#### [TO DO]
Count the lines below that contain the word "Export" and give only that number.

#### [RECORD EXCERPTS]
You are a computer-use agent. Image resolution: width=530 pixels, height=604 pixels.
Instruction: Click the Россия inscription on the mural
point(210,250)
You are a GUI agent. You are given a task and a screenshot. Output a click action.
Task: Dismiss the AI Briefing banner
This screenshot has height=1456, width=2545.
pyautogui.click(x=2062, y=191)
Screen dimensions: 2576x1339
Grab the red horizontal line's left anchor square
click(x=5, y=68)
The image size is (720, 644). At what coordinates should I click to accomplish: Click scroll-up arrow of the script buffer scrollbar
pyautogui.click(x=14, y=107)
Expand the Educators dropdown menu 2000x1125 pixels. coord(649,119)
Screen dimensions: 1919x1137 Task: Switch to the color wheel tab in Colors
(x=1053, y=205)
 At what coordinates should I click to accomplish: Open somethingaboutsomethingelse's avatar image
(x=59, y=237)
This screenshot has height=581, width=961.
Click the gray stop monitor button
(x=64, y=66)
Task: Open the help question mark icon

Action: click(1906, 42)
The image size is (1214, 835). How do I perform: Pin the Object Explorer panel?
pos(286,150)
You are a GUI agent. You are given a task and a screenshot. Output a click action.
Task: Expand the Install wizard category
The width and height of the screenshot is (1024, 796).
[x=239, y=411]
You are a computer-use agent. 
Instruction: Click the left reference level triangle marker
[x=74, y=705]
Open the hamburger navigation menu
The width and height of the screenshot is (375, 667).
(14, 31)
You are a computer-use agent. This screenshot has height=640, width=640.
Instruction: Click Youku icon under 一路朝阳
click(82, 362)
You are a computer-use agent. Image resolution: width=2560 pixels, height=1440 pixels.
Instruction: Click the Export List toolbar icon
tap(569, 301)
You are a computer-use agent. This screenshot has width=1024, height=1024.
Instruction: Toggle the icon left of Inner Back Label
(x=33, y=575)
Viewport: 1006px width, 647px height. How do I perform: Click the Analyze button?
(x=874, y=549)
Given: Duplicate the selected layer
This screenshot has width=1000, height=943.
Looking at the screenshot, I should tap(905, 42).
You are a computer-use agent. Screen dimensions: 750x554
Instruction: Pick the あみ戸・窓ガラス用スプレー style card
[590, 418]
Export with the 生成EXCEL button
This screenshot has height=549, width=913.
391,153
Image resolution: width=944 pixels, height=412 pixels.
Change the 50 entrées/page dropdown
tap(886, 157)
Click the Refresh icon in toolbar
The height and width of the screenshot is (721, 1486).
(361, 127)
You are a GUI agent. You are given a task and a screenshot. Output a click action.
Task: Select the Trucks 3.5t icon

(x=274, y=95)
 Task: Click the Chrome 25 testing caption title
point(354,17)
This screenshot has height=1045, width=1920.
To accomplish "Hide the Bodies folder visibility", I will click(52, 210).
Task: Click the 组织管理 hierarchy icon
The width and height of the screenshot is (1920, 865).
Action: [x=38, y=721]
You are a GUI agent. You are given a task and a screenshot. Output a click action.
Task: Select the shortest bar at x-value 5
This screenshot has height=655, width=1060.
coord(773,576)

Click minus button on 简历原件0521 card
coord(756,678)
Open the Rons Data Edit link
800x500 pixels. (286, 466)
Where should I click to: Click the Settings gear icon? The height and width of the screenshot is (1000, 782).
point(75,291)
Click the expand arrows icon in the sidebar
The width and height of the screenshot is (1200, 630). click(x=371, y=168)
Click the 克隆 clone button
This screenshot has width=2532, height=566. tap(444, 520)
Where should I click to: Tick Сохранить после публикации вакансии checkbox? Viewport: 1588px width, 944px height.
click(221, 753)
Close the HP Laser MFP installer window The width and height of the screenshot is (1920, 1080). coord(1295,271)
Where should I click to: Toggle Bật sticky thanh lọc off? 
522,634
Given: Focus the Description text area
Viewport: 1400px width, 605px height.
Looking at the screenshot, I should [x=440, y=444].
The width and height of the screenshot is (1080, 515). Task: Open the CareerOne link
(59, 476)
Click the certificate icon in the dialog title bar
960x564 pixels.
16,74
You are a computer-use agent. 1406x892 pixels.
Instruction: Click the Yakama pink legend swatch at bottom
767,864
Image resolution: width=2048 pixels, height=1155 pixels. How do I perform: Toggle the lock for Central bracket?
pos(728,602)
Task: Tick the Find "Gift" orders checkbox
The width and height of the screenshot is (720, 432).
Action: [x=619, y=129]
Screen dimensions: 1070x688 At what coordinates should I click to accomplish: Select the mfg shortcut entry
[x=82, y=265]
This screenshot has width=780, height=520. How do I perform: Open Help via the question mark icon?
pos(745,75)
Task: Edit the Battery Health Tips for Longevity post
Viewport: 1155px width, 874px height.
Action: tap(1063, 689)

#### [RESULT OF THE TASK]
2